I was pretty high on myself, but such a big head lends itself to becoming top-heavy. Through a series of rebellious and frankly stupid decisions, I ruined my academic career and impregnated my girlfriend. It didn’t stop with high school, either. A window of grace opened up, providing me with a full scholarship to Henderson State University, where I ended my first semester with a GPA barely above 1.5. So long, law school. So long, Africa. I had been plucked up, turned upside-down, and planted head-first back in the ground.
Finally, under the influence of that same girlfriend (who eventually became my wife) and by the grace of God, I broke down, straightened up, and (with a few more bumps along the road) submitted to following a greater purpose.
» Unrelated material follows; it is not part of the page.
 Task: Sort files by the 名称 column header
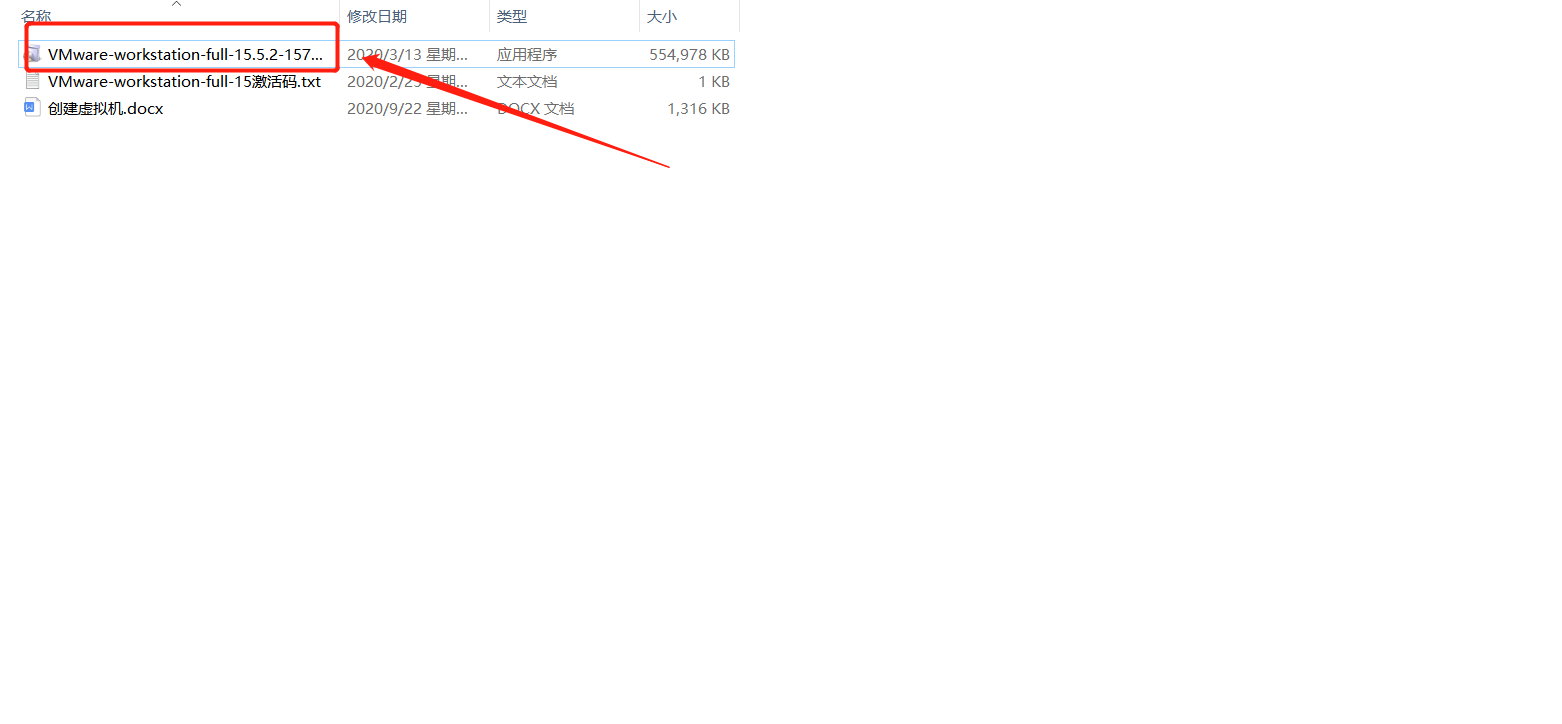point(36,17)
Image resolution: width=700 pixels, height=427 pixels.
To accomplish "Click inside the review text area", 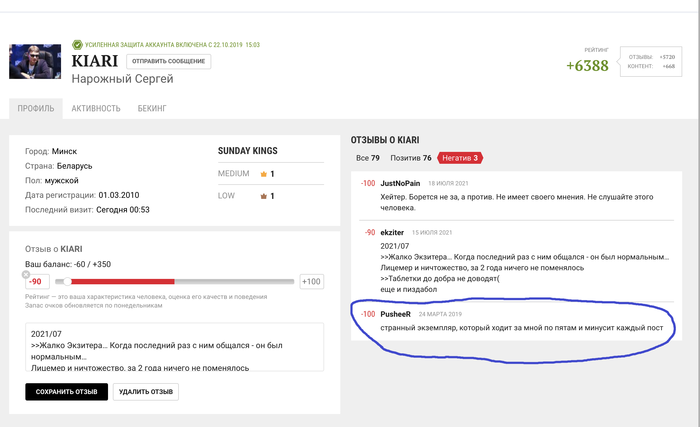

In the Fall I finished my B.A. in Political Science.
When we decided that law school was not a practical path for our family to take, it was honestly heartbreaking. How would I make a difference to people without access to the courts? After college, though, I’ve found my calling helping people through my work at our family’s Funeral Home.
Not too long after I found contentment with my service as a Funeral Director, I learned of a 10-day mission trip to West Africa. The trip would be subsidized so that young men could afford to go.
Isn’t it the perfect picture of God’s grace that, even through so much rebellion, even in a still-imperfect package, He would provide a way for me to go and build a Kingdom in Africa? He is building a Kingdom in me.
When have you had an experience that brought you great peace? Has there been a time when disaster shook out to be a blessing?